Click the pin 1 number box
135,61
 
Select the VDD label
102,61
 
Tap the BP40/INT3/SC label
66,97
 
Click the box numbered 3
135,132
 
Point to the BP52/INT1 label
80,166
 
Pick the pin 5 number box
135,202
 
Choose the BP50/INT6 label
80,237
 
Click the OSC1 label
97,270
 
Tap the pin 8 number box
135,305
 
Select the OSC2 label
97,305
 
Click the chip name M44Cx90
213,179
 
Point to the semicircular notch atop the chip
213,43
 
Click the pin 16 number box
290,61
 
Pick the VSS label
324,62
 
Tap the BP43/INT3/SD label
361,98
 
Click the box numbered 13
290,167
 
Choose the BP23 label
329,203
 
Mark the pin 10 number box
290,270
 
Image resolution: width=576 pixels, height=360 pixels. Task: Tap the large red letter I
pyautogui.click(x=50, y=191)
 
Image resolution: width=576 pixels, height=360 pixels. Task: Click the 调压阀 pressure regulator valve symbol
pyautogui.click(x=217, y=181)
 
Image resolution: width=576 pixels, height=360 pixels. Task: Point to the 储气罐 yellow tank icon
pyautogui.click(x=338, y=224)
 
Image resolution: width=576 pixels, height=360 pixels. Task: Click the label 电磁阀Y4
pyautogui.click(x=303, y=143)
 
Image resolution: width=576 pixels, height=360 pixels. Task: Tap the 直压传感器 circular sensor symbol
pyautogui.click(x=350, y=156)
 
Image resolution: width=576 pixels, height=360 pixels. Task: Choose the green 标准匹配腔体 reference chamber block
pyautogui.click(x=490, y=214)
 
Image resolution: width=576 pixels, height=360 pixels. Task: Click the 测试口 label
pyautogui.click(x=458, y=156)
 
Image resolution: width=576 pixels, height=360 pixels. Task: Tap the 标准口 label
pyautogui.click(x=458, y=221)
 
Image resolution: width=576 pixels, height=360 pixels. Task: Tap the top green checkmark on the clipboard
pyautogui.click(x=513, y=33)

··········

◆ YOUR GOAL ◆
Can you update the material above by replacing every "number box" with "number tag" and leaving everything else unchanged?

◆ WORKED SOLUTION ◆
Click the pin 1 number tag
135,61
 
Select the VDD label
102,61
 
Tap the BP40/INT3/SC label
66,97
 
Click the box numbered 3
135,132
 
Point to the BP52/INT1 label
80,166
 
Pick the pin 5 number tag
135,202
 
Choose the BP50/INT6 label
80,237
 
Click the OSC1 label
97,270
 
Tap the pin 8 number tag
135,305
 
Select the OSC2 label
97,305
 
Click the chip name M44Cx90
213,179
 
Point to the semicircular notch atop the chip
213,43
 
Click the pin 16 number tag
290,61
 
Pick the VSS label
324,62
 
Tap the BP43/INT3/SD label
361,98
 
Click the box numbered 13
290,167
 
Choose the BP23 label
329,203
 
Mark the pin 10 number tag
290,270
 
Image resolution: width=576 pixels, height=360 pixels. Task: Tap the large red letter I
pyautogui.click(x=50, y=191)
 
Image resolution: width=576 pixels, height=360 pixels. Task: Click the 调压阀 pressure regulator valve symbol
pyautogui.click(x=217, y=181)
 
Image resolution: width=576 pixels, height=360 pixels. Task: Point to the 储气罐 yellow tank icon
pyautogui.click(x=338, y=224)
 
Image resolution: width=576 pixels, height=360 pixels. Task: Click the label 电磁阀Y4
pyautogui.click(x=303, y=143)
 
Image resolution: width=576 pixels, height=360 pixels. Task: Tap the 直压传感器 circular sensor symbol
pyautogui.click(x=350, y=156)
 
Image resolution: width=576 pixels, height=360 pixels. Task: Choose the green 标准匹配腔体 reference chamber block
pyautogui.click(x=490, y=214)
 
Image resolution: width=576 pixels, height=360 pixels. Task: Click the 测试口 label
pyautogui.click(x=458, y=156)
 
Image resolution: width=576 pixels, height=360 pixels. Task: Tap the 标准口 label
pyautogui.click(x=458, y=221)
 
Image resolution: width=576 pixels, height=360 pixels. Task: Tap the top green checkmark on the clipboard
pyautogui.click(x=513, y=33)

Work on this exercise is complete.